#### Work item
A single number is the answer here: how many lines of the entries contain "computer"?
(Beginning of Given information)
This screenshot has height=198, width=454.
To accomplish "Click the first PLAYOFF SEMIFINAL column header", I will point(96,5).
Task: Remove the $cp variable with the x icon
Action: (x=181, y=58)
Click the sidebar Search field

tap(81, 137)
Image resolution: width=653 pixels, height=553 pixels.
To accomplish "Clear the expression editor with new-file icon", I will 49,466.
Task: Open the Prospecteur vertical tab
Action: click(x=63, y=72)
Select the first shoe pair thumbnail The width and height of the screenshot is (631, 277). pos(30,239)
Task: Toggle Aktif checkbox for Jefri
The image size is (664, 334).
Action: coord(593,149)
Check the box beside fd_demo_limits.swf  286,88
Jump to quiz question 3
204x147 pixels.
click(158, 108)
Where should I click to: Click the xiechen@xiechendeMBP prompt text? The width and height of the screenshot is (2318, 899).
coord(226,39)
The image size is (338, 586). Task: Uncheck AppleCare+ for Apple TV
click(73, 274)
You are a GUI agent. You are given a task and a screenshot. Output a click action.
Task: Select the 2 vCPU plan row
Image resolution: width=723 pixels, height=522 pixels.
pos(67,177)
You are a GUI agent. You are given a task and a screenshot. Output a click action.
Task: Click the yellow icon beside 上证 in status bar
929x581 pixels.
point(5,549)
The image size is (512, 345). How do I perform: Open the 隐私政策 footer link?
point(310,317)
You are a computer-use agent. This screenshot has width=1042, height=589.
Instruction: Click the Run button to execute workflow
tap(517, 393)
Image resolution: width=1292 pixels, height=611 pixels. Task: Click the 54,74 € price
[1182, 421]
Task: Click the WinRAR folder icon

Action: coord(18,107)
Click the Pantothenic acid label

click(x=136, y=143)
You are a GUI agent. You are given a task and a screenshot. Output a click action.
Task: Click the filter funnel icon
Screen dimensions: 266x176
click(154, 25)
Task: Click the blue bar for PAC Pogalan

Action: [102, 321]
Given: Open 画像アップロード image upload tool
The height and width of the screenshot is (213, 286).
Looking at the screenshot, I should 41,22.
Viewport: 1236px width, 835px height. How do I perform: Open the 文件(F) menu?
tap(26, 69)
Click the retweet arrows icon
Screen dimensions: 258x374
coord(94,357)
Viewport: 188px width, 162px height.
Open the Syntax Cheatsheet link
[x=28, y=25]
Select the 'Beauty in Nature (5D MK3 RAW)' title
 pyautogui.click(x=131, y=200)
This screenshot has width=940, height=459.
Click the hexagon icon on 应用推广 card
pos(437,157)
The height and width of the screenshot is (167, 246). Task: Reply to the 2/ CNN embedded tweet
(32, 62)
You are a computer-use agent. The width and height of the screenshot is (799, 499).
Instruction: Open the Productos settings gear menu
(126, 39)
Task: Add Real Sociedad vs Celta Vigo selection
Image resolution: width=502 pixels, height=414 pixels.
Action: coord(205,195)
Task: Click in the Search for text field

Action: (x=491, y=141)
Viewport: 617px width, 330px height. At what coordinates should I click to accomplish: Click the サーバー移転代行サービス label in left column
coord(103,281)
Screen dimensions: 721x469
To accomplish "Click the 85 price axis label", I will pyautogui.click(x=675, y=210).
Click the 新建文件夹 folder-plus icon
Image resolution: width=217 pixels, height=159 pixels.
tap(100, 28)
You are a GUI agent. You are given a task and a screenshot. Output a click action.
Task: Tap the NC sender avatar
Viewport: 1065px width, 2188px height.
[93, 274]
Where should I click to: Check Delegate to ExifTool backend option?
(End of Given information)
#### Written solution
2